Bien évidemment, derrière cette apparente maîtrise technologique, se cache une imprécision considérable. C’est aussi ce à quoi sert le système : pouvoir bombarder sans trop de questions. Dans de nombreux cas les victimes civiles sont largement supérieures à celles qui sont estimées, puisque la machine calcule par principe que quand un quartier a été largement vidé de ses habitants, il ne peut pas y avoir grand monde dans une seule habitation. D’autre part, trop souvent, les habitations familiales ont été bombardées sans que la personne ciblée ne se trouve à l’intérieur puisque aucune vérification n’avait été faite en temps réel.

Une opération de nettoyage ethnique soutenue par une volonté génocidaire

Dans son ouvrage Le nettoyage ethnique de la Palestine [4], l’historien israélien Ilan Pappe mettait à jour le degré de préparation qui avait précédé l’attaque des villes et des villages palestiniens en 1947-1948 lors de la « Nakba ». Un plan systématique avait été élaboré. « Quand tout a été fini, près de 800.000 personnes – plus de la moitié de la population autochtone de Palestine – avaient été déracinées, 531 villages détruits, 11 quartiers vidés de leurs habitants ».

★ ★ ★ ★ ★ ★ ★

» Consignes:
**a)** Combien de villages ont été détruits lors de la Nakba, selon la citation d'Ilan Pappe dans l'extrait choisi ?
**b)** Poursuivez l'extrait choisi après sa dernière phrase.
Les entrées ci-dessous forment un matériau indépendant de l'extrait choisi.

» Extrait de données:
★ ★ ★ ★ ★ ★ ★

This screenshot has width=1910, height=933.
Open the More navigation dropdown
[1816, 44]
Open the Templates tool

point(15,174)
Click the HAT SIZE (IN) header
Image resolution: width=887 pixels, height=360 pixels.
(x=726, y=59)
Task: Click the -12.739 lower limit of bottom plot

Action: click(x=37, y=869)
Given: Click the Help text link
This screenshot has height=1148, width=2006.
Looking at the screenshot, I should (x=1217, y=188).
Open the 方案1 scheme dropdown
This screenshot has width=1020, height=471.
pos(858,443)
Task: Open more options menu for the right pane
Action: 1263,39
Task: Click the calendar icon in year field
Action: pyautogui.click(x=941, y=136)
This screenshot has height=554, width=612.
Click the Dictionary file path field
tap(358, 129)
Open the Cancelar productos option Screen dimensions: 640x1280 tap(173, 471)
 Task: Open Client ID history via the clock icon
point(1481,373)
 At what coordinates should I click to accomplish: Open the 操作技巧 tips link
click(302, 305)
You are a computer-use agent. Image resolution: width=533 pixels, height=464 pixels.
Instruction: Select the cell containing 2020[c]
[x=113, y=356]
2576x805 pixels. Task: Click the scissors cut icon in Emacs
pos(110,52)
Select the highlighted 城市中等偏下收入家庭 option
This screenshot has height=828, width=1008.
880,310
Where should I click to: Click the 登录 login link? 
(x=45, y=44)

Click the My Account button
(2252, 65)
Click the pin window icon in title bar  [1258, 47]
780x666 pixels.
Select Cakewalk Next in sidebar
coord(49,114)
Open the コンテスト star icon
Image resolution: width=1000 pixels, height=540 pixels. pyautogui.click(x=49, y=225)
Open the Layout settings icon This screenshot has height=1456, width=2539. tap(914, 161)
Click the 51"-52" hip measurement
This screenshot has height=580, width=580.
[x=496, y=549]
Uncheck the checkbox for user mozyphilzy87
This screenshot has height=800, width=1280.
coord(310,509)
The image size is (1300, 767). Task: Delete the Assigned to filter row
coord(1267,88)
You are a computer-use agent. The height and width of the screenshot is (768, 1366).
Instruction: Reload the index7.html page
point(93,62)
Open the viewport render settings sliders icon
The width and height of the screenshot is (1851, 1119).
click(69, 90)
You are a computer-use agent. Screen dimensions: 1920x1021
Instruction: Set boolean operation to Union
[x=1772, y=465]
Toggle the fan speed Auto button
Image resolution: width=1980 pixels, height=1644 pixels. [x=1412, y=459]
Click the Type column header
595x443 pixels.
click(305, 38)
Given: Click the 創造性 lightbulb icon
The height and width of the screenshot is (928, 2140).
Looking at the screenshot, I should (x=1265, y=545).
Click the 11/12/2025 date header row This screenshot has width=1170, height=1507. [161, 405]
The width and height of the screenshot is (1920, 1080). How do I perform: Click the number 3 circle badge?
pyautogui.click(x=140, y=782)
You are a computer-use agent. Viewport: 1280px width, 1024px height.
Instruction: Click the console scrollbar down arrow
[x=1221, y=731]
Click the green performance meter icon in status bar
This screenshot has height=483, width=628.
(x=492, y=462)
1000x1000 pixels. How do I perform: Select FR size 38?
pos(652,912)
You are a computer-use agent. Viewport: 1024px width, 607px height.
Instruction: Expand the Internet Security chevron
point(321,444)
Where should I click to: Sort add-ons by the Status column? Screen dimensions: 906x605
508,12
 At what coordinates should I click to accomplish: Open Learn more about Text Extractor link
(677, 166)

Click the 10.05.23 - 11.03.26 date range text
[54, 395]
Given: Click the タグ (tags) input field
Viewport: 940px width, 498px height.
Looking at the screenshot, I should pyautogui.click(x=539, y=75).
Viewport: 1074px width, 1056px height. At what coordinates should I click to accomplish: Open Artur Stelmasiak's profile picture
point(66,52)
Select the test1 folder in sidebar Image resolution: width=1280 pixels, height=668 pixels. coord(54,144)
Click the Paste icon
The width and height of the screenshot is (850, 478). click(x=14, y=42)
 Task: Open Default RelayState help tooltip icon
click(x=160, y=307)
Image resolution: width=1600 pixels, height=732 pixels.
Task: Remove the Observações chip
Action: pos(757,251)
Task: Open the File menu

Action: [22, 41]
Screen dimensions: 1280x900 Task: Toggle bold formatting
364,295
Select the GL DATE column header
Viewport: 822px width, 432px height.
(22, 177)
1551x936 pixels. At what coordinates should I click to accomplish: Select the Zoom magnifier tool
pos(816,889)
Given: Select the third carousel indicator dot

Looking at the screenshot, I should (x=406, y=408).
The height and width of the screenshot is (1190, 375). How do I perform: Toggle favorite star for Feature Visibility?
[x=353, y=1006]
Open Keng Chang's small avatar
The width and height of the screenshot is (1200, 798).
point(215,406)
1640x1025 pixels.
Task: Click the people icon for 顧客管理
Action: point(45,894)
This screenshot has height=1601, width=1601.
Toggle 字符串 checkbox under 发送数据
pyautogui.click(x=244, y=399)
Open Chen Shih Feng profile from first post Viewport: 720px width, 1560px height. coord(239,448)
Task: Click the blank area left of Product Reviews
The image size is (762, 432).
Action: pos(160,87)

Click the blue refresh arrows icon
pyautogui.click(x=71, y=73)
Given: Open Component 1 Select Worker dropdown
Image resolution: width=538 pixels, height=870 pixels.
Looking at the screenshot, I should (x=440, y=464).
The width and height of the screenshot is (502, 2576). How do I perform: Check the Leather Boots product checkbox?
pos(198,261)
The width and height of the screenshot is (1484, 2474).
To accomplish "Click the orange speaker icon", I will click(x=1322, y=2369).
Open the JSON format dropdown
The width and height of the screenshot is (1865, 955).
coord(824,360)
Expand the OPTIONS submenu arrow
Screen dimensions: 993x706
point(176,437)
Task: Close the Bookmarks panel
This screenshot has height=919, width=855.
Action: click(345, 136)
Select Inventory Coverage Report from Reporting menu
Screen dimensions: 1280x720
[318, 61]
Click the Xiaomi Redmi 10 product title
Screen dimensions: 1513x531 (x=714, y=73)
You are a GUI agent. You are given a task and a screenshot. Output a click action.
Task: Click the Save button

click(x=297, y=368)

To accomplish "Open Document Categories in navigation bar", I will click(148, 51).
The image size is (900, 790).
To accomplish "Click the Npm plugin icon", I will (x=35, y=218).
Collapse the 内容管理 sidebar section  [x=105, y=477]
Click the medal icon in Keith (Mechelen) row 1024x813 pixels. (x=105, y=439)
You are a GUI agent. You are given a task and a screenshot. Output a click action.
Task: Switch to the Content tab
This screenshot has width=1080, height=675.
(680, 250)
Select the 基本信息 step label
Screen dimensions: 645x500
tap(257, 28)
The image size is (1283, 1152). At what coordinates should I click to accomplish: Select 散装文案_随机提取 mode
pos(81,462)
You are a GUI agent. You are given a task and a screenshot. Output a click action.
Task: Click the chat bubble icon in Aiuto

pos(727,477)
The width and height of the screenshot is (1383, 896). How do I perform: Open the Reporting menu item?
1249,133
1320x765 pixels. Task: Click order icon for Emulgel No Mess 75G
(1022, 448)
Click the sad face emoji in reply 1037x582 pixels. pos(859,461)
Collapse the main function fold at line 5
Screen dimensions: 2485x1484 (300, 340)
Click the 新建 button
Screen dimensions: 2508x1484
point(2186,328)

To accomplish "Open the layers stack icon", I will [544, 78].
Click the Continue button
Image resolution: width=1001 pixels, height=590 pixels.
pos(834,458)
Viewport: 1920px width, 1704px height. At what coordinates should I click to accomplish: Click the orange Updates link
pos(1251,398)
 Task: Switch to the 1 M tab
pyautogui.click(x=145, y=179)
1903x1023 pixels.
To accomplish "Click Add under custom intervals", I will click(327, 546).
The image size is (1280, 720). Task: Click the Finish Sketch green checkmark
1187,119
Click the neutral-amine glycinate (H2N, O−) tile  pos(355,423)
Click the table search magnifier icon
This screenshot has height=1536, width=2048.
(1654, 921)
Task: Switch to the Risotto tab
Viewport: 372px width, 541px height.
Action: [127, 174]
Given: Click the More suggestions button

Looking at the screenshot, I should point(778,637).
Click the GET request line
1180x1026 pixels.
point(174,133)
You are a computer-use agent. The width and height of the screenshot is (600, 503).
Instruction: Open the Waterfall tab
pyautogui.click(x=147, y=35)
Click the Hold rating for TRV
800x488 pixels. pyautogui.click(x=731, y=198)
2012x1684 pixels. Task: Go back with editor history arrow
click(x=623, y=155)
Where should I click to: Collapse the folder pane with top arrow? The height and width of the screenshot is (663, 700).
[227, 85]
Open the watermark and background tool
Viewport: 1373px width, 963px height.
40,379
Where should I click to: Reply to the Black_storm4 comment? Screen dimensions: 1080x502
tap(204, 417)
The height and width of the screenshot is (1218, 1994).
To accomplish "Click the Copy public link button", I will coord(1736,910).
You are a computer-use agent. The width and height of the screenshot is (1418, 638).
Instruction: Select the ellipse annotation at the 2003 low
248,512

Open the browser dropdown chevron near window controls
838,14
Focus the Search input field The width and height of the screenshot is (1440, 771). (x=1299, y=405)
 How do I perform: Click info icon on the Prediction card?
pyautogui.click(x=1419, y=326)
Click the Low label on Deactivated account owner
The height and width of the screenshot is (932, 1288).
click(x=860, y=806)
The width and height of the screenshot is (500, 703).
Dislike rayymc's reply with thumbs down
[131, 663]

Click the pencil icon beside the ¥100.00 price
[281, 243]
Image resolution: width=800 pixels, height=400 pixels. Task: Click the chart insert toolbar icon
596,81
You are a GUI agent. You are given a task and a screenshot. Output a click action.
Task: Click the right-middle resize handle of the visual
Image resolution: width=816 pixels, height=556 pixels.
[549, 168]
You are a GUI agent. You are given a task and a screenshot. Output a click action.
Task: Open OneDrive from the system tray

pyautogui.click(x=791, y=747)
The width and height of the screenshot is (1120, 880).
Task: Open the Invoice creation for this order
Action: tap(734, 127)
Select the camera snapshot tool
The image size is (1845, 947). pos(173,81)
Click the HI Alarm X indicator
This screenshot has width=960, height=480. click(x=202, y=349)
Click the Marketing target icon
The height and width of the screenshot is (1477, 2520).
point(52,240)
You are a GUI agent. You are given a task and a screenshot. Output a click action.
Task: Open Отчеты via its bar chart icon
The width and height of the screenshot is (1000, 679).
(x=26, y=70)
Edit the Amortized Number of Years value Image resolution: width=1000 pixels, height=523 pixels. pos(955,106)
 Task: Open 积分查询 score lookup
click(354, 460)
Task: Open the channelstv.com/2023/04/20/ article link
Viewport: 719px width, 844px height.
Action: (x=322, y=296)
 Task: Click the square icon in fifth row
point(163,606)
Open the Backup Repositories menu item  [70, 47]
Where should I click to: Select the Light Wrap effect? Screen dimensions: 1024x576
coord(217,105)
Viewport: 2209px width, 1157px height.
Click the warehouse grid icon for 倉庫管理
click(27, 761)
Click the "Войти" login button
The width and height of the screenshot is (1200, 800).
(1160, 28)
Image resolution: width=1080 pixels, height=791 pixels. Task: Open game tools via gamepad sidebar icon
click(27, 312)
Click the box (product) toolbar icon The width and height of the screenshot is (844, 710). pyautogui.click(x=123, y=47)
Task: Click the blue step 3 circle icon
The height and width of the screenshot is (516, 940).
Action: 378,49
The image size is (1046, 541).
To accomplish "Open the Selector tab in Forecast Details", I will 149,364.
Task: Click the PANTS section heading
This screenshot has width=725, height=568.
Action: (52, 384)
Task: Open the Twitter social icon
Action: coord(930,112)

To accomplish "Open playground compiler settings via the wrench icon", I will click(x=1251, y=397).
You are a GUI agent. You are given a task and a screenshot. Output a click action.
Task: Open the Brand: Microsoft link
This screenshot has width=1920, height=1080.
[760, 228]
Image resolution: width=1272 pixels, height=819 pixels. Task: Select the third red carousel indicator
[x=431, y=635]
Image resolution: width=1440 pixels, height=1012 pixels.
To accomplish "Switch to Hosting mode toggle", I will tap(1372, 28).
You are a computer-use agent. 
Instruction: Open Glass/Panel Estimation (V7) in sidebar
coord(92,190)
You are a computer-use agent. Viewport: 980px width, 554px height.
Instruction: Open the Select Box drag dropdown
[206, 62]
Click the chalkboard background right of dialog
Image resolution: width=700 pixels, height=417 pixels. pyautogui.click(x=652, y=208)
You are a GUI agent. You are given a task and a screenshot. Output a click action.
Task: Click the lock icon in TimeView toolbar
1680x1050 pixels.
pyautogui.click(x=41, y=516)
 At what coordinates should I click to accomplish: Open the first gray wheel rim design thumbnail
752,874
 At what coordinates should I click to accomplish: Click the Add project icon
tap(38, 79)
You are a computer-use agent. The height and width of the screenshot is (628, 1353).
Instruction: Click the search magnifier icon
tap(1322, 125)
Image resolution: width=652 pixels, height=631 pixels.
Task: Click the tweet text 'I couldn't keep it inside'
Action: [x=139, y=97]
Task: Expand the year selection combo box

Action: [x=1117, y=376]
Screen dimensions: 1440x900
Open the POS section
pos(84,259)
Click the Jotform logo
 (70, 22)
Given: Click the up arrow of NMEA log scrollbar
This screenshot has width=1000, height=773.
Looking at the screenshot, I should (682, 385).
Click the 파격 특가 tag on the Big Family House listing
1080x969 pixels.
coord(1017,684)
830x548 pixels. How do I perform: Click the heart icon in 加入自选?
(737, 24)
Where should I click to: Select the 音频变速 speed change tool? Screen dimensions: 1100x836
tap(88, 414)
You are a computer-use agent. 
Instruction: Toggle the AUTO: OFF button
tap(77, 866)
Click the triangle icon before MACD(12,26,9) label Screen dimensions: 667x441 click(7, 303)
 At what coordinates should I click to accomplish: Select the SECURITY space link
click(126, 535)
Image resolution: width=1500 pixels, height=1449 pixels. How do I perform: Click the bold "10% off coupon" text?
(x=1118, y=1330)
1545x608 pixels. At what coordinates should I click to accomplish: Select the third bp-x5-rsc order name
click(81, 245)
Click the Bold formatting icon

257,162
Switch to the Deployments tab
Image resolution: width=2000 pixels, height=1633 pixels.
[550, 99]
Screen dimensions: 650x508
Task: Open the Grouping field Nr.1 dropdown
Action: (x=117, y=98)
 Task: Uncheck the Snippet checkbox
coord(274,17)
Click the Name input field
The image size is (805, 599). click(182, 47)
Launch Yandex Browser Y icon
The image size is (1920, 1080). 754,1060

★ ★ ★ ★ ★ ★ ★

» Résultats:
**a)** 531 villages.

**b)**
Il n’existe pas de massacres d’ampleur sans une volonté clairement établie qui s’incarne dans la somme des moyens matériels, militaires et administratifs mis en œuvre pour parvenir à son résultat. Historiens et juristes auront à mettre en évidence le caractère préparé, organisé et rationnel du génocide en cours à Gaza. Alors que le gouvernement israélien et ses différents chiens de garde, sur les plateaux télévisés en France, continuent à parler de dommages collatéraux et d’absence d’intentionnalité, les éléments les plus effroyables sont déjà visibles pour qui veut bien voir. Le travail de +972 dévoile l’une des caractéristiques les plus effroyables du monde qui vient et de la façon dont il mènera sa guerre : l’usage de l’intelligence artificielle et celui de la domotique.

Le fait qu’un massacre soit appuyé par des moyens technologiques et informatiques considérables n’enlève rien à la violence brutale des corps éclatés sous les décombres. Bien au contraire, il en augmente l’horreur.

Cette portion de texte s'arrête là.